● **PROBLEM STATEMENT**
Pick out each line of the items below that contains the word "Where" and copy those lines.

● **INPUT**

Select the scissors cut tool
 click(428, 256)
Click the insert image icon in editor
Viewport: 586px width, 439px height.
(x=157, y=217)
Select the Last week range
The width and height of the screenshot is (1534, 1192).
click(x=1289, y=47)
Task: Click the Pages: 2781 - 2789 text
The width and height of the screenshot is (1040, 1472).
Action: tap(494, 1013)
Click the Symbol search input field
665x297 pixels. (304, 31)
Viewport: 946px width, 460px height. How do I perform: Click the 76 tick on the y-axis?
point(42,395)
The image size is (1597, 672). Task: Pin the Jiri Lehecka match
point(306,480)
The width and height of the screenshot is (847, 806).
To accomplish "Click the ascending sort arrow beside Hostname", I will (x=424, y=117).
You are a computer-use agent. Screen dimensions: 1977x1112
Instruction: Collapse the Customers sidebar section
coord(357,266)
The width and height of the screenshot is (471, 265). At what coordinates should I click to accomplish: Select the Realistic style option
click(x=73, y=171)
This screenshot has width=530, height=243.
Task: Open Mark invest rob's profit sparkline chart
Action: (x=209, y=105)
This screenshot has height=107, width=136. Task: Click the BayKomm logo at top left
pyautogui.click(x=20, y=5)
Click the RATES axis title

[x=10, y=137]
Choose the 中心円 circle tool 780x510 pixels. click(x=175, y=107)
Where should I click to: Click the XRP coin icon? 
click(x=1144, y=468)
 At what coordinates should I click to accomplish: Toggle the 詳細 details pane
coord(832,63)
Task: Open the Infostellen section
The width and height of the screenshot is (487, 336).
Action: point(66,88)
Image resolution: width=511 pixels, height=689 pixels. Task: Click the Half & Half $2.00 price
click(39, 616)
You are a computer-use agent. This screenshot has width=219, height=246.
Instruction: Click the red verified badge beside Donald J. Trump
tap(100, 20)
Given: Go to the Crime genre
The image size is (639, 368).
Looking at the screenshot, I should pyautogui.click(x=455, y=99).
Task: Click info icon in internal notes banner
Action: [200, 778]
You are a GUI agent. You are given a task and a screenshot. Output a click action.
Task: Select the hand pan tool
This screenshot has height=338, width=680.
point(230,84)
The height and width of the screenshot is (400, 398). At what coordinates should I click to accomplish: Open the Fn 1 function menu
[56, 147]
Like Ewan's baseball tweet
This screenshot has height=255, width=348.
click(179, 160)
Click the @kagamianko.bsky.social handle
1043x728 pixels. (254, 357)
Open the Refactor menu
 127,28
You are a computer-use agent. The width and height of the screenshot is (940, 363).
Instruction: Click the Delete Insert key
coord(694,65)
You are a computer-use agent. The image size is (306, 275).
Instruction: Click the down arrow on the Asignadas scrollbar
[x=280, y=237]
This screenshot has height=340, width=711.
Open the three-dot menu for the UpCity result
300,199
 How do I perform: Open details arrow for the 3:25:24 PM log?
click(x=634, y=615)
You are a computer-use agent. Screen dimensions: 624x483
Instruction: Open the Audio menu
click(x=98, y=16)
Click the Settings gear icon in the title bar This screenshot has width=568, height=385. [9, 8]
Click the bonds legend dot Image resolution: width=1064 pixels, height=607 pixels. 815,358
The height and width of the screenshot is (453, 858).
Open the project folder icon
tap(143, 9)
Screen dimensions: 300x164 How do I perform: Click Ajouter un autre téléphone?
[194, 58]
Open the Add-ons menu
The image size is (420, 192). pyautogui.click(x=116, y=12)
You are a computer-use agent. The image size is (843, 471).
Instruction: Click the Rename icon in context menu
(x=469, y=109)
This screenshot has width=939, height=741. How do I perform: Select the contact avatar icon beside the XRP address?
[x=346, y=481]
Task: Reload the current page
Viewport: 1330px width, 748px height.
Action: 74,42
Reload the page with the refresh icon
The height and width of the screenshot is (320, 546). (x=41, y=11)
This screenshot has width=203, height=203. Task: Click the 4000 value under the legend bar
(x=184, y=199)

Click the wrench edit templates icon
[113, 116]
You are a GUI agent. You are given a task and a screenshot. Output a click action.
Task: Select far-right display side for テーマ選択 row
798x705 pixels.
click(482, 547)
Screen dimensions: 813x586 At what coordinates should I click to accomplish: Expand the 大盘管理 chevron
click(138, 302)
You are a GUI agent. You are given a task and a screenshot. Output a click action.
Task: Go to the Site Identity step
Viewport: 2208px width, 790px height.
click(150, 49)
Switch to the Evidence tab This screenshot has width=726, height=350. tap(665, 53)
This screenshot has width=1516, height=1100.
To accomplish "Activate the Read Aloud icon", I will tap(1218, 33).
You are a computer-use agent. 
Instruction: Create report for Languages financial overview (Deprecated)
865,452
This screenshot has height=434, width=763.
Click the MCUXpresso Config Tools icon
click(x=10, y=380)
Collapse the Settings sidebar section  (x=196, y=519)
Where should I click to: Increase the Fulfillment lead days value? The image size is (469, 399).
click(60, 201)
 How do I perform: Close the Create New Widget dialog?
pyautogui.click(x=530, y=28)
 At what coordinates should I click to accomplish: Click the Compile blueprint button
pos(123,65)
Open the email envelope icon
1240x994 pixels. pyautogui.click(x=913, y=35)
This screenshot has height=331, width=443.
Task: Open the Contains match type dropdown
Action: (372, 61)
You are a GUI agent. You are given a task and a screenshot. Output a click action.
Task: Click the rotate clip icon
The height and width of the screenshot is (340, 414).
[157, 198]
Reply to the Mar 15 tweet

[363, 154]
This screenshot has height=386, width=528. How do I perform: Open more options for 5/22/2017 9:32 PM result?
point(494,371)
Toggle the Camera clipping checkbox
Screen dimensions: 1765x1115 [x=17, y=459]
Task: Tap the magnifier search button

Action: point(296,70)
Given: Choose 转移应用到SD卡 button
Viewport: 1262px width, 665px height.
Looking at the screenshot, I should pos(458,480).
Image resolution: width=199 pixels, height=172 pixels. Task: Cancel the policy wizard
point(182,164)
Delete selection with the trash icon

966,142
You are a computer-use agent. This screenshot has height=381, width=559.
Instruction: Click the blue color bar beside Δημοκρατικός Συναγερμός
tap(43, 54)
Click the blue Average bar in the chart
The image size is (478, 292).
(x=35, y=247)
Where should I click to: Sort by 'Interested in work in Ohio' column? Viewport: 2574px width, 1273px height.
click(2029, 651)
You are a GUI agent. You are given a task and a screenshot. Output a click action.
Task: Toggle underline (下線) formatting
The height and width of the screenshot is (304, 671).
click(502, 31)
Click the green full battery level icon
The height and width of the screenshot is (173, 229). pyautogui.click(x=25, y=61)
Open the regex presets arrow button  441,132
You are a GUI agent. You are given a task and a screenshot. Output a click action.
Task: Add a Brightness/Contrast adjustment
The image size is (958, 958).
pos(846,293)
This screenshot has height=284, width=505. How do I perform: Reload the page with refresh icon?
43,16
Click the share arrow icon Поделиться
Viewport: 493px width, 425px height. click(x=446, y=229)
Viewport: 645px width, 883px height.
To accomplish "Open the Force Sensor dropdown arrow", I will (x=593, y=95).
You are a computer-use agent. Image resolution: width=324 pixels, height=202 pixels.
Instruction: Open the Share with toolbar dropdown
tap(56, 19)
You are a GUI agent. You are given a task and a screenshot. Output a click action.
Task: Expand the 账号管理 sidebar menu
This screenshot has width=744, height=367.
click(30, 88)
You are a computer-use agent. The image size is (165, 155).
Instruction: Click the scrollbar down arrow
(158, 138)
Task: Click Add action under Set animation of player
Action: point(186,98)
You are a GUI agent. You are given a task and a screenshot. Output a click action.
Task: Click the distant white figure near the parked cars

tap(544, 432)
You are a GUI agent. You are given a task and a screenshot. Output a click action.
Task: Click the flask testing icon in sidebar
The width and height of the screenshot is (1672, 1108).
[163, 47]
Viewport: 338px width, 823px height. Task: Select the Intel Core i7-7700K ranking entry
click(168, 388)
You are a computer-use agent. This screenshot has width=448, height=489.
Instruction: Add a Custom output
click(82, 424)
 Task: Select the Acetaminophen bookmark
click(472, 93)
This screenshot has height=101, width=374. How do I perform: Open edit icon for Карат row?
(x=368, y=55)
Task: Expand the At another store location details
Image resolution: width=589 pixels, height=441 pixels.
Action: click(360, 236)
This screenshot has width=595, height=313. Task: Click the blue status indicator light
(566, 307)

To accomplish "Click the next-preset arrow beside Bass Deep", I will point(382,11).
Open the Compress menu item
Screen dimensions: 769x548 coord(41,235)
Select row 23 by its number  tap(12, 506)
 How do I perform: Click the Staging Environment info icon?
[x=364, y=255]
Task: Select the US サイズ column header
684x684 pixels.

● **EXPECTED ANSWER**
Where should I click to: Click the XRP coin icon? 
Where should I click to: Increase the Fulfillment lead days value? The image size is (469, 399).
Where should I click to: Sort by 'Interested in work in Ohio' column? Viewport: 2574px width, 1273px height.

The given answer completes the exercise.